Henry, in 1904, improved on his earlier patent by designing a Calculagraph specifically for telephone use where the device was electrically connected to long-distance telephone lines between city pairs of telephone exchanges. While early Calculagraphs relied on a Seth Thomas #10 eight-day, double-spring balance, mechanical clock movement, later Calculagraphs had synchronous electric motor clock movements. The Calculagraph Company of East Hanover, NJ (today named Control Products, Incorporated) estimates there were more than 100,000 Calculagraphs in operation before rotary dialed long-distance technology replaced the need for long-distance operators and the Calculagraph.

Ben Franklin wrote in his Advice to Young Persons Intended for Trade — “Remember that time is money. He that can earn ten shillings a day at his labour, and goes abroad, or sits idle one half of that day, though he spends but sixpence during his diversion or idleness, ought not to reckon that the only expence; he has really spent, or rather thrown away, five shillings besides,” perhaps the first time the phrase “time is money” may have been used. It is the Calculagraph’s long-distance telephone call use that historians cite for introducing the phrase “time is money” into our mainstream vernacular as the device measured time in terms of money.

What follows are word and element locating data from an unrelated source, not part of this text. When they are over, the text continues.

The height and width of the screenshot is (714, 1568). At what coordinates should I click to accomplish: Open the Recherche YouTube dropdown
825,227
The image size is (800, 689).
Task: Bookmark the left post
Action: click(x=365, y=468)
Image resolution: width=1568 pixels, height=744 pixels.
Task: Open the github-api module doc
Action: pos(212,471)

Inside Calculagraph in addition to the clock mechanism, are three circular printing wheels powered by the clock mechanism. The left wheel is a clock face with a perimeter rotating arrow indicating the hour and a central rotating hour indicating the minute the call began. The center wheel indicates minutes and the right wheel indicates seconds both with rotating arrows in the center. At the start of the call the operator inserts a toll ticket with the ID of the long-distance line being used and pushes the right handle on the Calculagraph forward to print the starting time (left dial) followed by pulling the right handle back to print just the hollow dial faces for minutes and seconds (no central arrows). The toll ticket is then removed and placed in a holder. At the completion of the call, the toll ticket is returned to the Calculagraph where the left handle is pulled. The arrows for the minutes and seconds dials now print to show the elapsed time in minutes and seconds for the call.